__Sunulan metin__
————

NİTELİKLİ HIRSIZLIK SUÇU - DOLAYLI YAĞMA SUÇU - SUÇ VASFINDA YANILGIYA DÜŞME

NİTELİKLİ HIRSIZLIK SUÇU - DOLAYLI YAĞMA SUÇU - SUÇ VASFINDA YANILGIYA DÜŞME

T.C.
YARGITAY
6. CEZA DAİRESİ
2021/23775 E.
2023/9055 K.
02.03.2023 T.

NİTELİKLİ HIRSIZLIK SUÇU ( Sanığın Mağdurun Cebindeki Parayı Alarak Yanında Bulunan Diğer Arkadaşına Vermesi ve Olay Yerinden Kaçmasıyla Hırsızlık Suçunun Tamamlandığı - Sanığın Hırsızlık Suçunun Tamamlanmasından Sonra Kaçmak Amaçlı Mağduru Darp Etmesi Suça Konu Paranın Üzerinde Olmaması ve Eyleminin Paranın Geri Alınmasını Engellemeye Yönelik Olmadığı/Sanık Hakkında Suça Konu Eylemin 5237 Sayılı Kanun'un 142/2-b Maddesinde Düzenlenen Elde ve Üstte Taşınan Eşyayı Özel Beceri ile Almak Suretiyle Hırsızlık Suçunu Oluşturduğunun Kabulü Gerektiği )

DOLAYLI YAĞMA SUÇU ( Yağma Suçunun Oluşabilmesi İçin Cebir ve Tehditin Malın Alınması Sırasında veya Hırsızlık Suçu Tamamlanmadan Malın Götürülmesi Sırasında Malın Geri Alınmasını Önlemek Amacıyla Kullanılması Gerektiği - Sanığın Mağdurun Cebindeki Parayı Alarak Yanında Bulunan Diğer Arkadaşına Vermesi ve Olay Yerinden Kaçmasıyla Hırsızlık Suçunun Tamamlandığı/Suça Konu Eylemin 5237 Sayılı Kanun'un 142/2-b Maddesinde Düzenlenen Elde ve Üstte Taşınan Eşyayı Özel Beceri ile Almak Suretiyle Hırsızlık Suçunu Oluşturduğunun Kabulü Gerektiği )

————

__Veri kümesi bölümü__

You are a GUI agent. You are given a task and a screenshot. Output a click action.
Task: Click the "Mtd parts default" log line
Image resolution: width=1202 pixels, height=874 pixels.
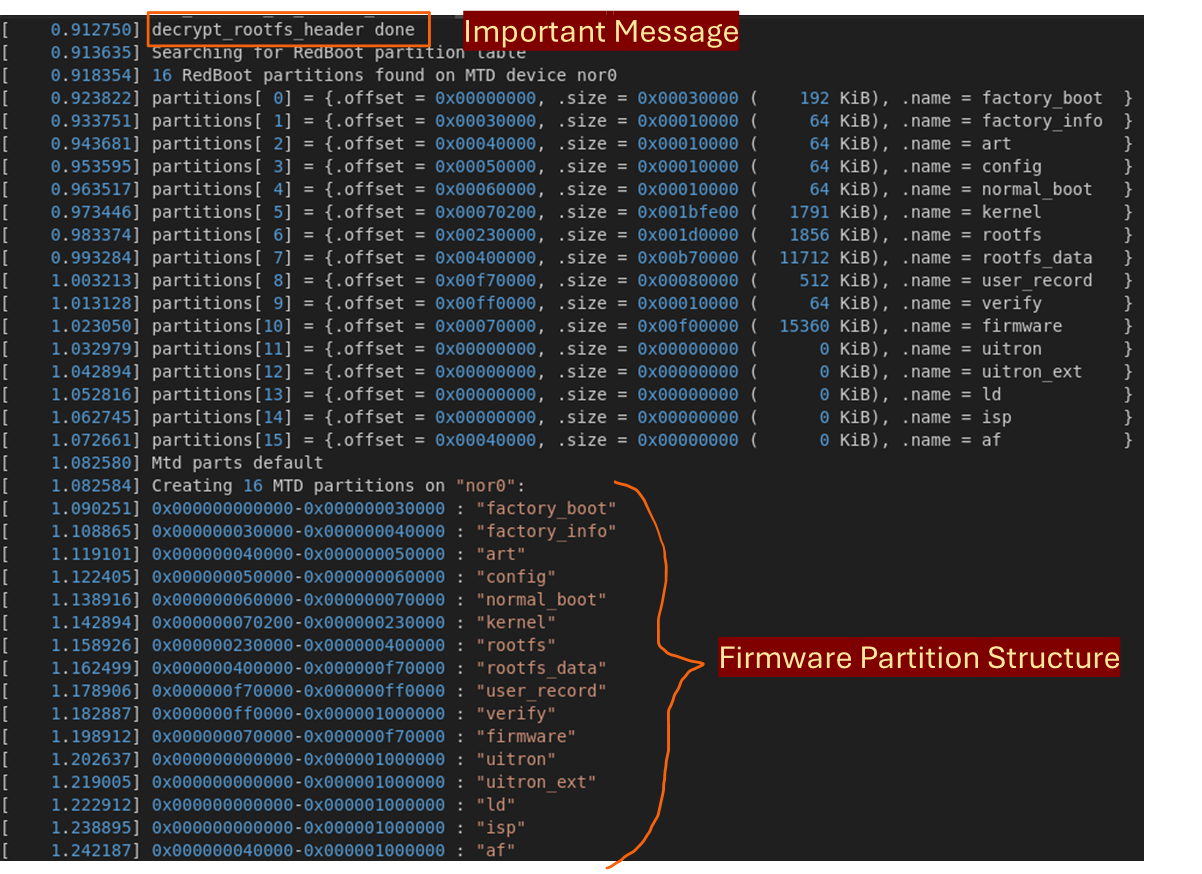[x=237, y=463]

————

__Talimatlarınız__
Nitelikli hırsızlık ve dolaylı yağma suçuna ilişkin Yargıtay kararı metnini kaldığı yerden devam ettirin. Listenin metinle herhangi bir ilgisi yoktur.

__Yazılı yanıt__
SUÇ VASFINDA YANILGIYA DÜŞME ( Sanığın Hırsızlık Suçunun Tamamlanmasından Sonra Kaçmak Amaçlı Mağduru Darp Etmesi Suça Konu Paranın Üzerinde Olmaması ve Eyleminin Paranın Geri Alınmasını Engellemeye Yönelik Olmadığı Anlaşıldığından Suça Konu Eylemin 5237 Sayılı Kanun'un 142/2-b Maddesinde Düzenlenen Elde ve Üstte Taşınan Eşyayı Özel Beceri ile Almak Suretiyle Hırsızlık Suçunu Oluşturduğunun Kabulü Gerektiği - Delillerin Takdirinde ve Suç Vasfında Yanılgıya Düşülerek Hüküm Kurulmasının Hukuka Aykırı Bulunduğu )

5237/m.142

ÖZET : Dava, nitelikli hırsızlık suçuna ilişkindir.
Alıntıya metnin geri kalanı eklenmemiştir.